The Wilder Aisles 

Janice Wilder has been a legend of Sydney bookselling for over 40 years.

A modern take on Jane Austen

 - Wednesday, July 02, 2014

Six contemporary authors have been chosen by the Jane Austen Project to write modern versions of Austen's six complete novels. So far, Sense and Sensibility has been rewritten by Joanna Trollope and Northanger Abbey by Val McDermid. Of the two I think the Trollope has been the most successful at bringing the Austen narrative into the 21st century. A modern light is cast over the Dashwoods—Fanny and John, Belle and her three daughters, Elinor, Marianne and Margaret. I liked the idea of Elinor studying to be an architect, and although she doesn't finish her degree, she still gets a job to help with the family finances. This is a necessity after they lose their family home to John, who being male inherits the estate. I have always liked Elinor more than Marianne. I find Marianne's emotions difficult to take, but having said that I also find, at times, Elinor's tight rein on hers hard to take as well. In Trollope's version, Marianne throws herself on Willoughby at a dance, causing great embarrassment to Elinor. In the original, the scene is less dramatic but still very distressing to both Marianne and Elinor. Reading this new version sent me back to the original, and I definitely enjoyed it all the more as a result of reading the Trollope.
Northanger Abbey was never a favourite of mine, although my daughter tells me I missed the point—she reads it as a satire on gothic romances like The Mysteries of Udolpho by Ann Radcliffe, which were popular in Austen's time. I've always found Catherine Morland's rather hysterical manner difficult to cope with, and I find her even worse in McDermid's update. Catherine, who has been living a rather dreary life in Dorset, deprived of the romance and excitement she yearns for, is thrilled when she is invited to the Edinburgh Festival by her neighbours, the Allens. In Edinburgh, she attends a Highland dance class and meets the lovely Henry Tilney. Later she meets Bella, a girl of the same age, who shares her passion for supernatural novels. They become friends, but Bella, unfortunately, is not to be trusted. Through meeting Henry, she is invited to stay at Northanger Abbey, and on arriving her imagination starts to run riot. With its secret chambers, ghosts and crumbling turrets the ancient Abbey is exactly as she hoped. In her fevered imaginings, maybe even vampires have feasted in the dark, gloomy halls. What Catherine finds, of course, is that it's better to be in the real world than lost in the macabre reality of her imagination. Having said at the top of the column I liked the Trollope better, I find on reflection Val McDermid's outing was really quite fun. I actually much preferred Henry Tilney to both Willoughby and Edward from Sense and Sensibility. I of course went back and reread the original, and again enjoyed it more this time. The next two in the Project are Pride and Prejudice by Curtis Sittenfeld and Emma by Alexander McCall Smith. I am looking forward to both of them. Perhaps the purists would take issue with this whole project, and a lot of people I've chatted with seem to ask 'Why? regarding the project—I don't see why not. I also don't think Jane would mind (especially if it meant royalties and a room of her own).

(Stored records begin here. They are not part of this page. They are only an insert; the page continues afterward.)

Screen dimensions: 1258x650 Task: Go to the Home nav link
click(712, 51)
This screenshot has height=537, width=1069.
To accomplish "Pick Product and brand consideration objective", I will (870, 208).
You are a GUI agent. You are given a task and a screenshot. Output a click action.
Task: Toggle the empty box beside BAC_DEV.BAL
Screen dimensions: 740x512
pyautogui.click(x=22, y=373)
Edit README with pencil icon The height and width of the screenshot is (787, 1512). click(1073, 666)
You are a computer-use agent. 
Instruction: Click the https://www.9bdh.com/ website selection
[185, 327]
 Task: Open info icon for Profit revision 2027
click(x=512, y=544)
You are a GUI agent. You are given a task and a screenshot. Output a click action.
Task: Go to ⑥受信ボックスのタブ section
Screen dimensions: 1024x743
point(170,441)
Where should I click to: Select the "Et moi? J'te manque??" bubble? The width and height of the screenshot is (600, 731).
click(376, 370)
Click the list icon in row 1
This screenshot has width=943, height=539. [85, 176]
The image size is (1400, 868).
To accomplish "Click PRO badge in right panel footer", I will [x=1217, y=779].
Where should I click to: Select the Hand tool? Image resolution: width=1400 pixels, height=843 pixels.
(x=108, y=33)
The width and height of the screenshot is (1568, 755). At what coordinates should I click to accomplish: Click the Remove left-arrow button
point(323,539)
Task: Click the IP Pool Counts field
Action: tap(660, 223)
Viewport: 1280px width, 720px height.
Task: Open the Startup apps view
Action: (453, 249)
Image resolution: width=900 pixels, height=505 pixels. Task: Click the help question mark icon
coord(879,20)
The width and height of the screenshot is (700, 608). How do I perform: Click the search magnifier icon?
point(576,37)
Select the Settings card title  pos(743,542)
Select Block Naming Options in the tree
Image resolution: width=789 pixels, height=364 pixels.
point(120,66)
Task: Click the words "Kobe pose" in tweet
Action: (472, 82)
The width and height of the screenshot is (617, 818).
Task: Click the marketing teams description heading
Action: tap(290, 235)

Children of War is the latest novel by Martin Walker featuring Bruno Courrèges, St Denis' Chief of Police—in thePérigord region of France. The beginning is quite hard to take—the body of man is found in the woods, brutally murdered. It turns out he was an undercover policeman, and a Muslim. A disturbed Bruno intends to make finding the murderer a high priority. However, his boss the Brigadier has other ideas. Meanwhile, Sami, a young Muslim boy from St Denis has been found on a French army base in Afghanistan, trying to get home. A friend of Bruno's has helped to smuggle Sami back into France, but the FBI are after him as well as an American woman who has an order for his extradition to the States. Bruno must unravel these various strands—the death of the policeman, Sami's time in Afghanistan, and why all these people are so very keen to get their hands on Sami. The seriousness of the situation becomes critical when Bruno himself is attacked, and he feels a desperate need to protect his town and his people from those who want to cause trouble. Alongside the Afghanistan story, another one is unfolding. A Jewish woman, who spent time as a young girl hidden from the Nazis in St Denis, has returned. She wants to visit the places where she stayed, and to make a donation towards some kind of memorial honouring those who kept her and other children safe throughout the war. How this story becomes part of the other, makes for very interesting reading. I think that Martin Walker's books are bigger than your basic crime novel—there is always so much more than murder and police procedurals going on. And there is of course the wonderful food and wine of the Périgord region, especially duck and goose and truffles—known as black gold. His website has lots to say about all this. It is great fun.